環境をつくる

10歳までの楽育〜第2章の1

土をつくることから始める。

〜「最適な環境を整える」


庭を作る時に、最初に行うことは、植物の成育に最適な土づくりです。
花壇や畑など肥えた土ができている場所ならば、新たに土をつくる必要はありません。
しかし、植物の成育条件が整っていない土地では、自分で土を耕して水はけや水持ちが良い土をつくります。
ここでは、しっかりと準備をしておかねばなりません。
なぜなら、固い土では植物が根を深く張ることができず、少し乾燥しただけで枯れてしまうからです。
よい土ができていない場所へ、花や木を植えても健全な成育は望めません。

【楽育】における土づくりとは、子どものために環境を整えることです。
いじめ、学級崩壊、不登校、暴力、虐待など、子どもたちは様々な問題を抱えています。
子どもを取り巻く環境には、学校(保育施設)、地域、家庭があると言われますが、これらの問題の根幹は、家庭環境によるところが大きいようです。

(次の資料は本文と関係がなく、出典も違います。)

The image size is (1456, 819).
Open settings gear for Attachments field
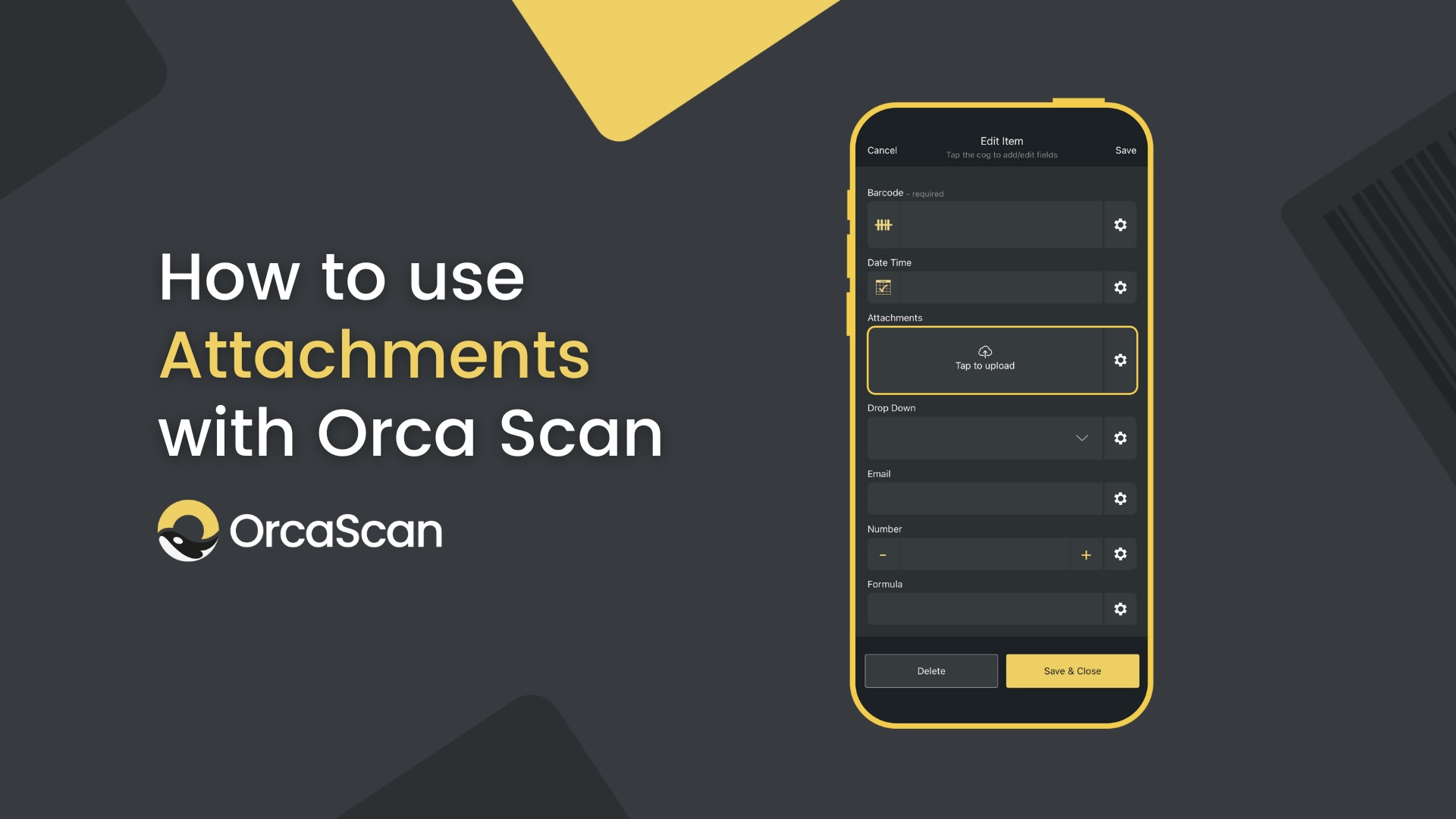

かつて《適切な環境と援助が与えられるならば子どもは自ら成長する存在である》として、世界中にその教育法を広めた人がいました。
イタリアのマリア・モンテッソーリです。
モンテッソーリは、19世紀に史上最初の女性医学博士となり、障害児の治療教育に携わった経験を活かして「モンテッソーリ教育法」を確立します。
そして、整えられた環境のもとで子どもの可能性を伸ばす手法は、世界中から注目されて教育界に大きな影響を与えました。

子どもが社会性や協調性を身につけ、自ら成長の芽を伸ばすには、家庭においても適切な環境を整えることが不可欠です。
そのためには両親が子どもにとって何が理想的な環境であるかを考え、共通の認識を持たつ必要があります。
そして、地道に土を耕すように、子どもたちの環境を理想に近づけていくのです。

【楽育】では、子どもの成長を促す環境を整えるために次のことを行ないます。

(1)時間をつくる
(2)場をつくる
(3)健康をつくる
(4)信頼関係をつくる
(5)機会をつくる

(1)時間をつくる
子どもが親に望むもの、そして子どものために本当に必要なのは親の時間です。親子で一緒に過ごす時間を増やすことが、心の豊かさを育てます。

(2)場をつくる
子どもが落ち着いた気持ちで過ごすことができる「安心の場づくり」と、集中して物事ができるように「興味の場づくり」を行ないます。

(3)健康をつくる
健康であることは生活の基本です。健全な食生活と早寝早起きの生活習慣により、心も体も安定した環境をつくります。

(4)信頼関係をつくる
親子の信頼関係を作ることは、愛情を伝えることから始めます。子どもが親の愛情をいつも感じていられるような家庭環境をつくります。

(5)機会をつくる
子どもにとって体験に勝る学習はありません。家の手伝いや外遊びなど、様々な体験を通じて成長できる機会を作ります。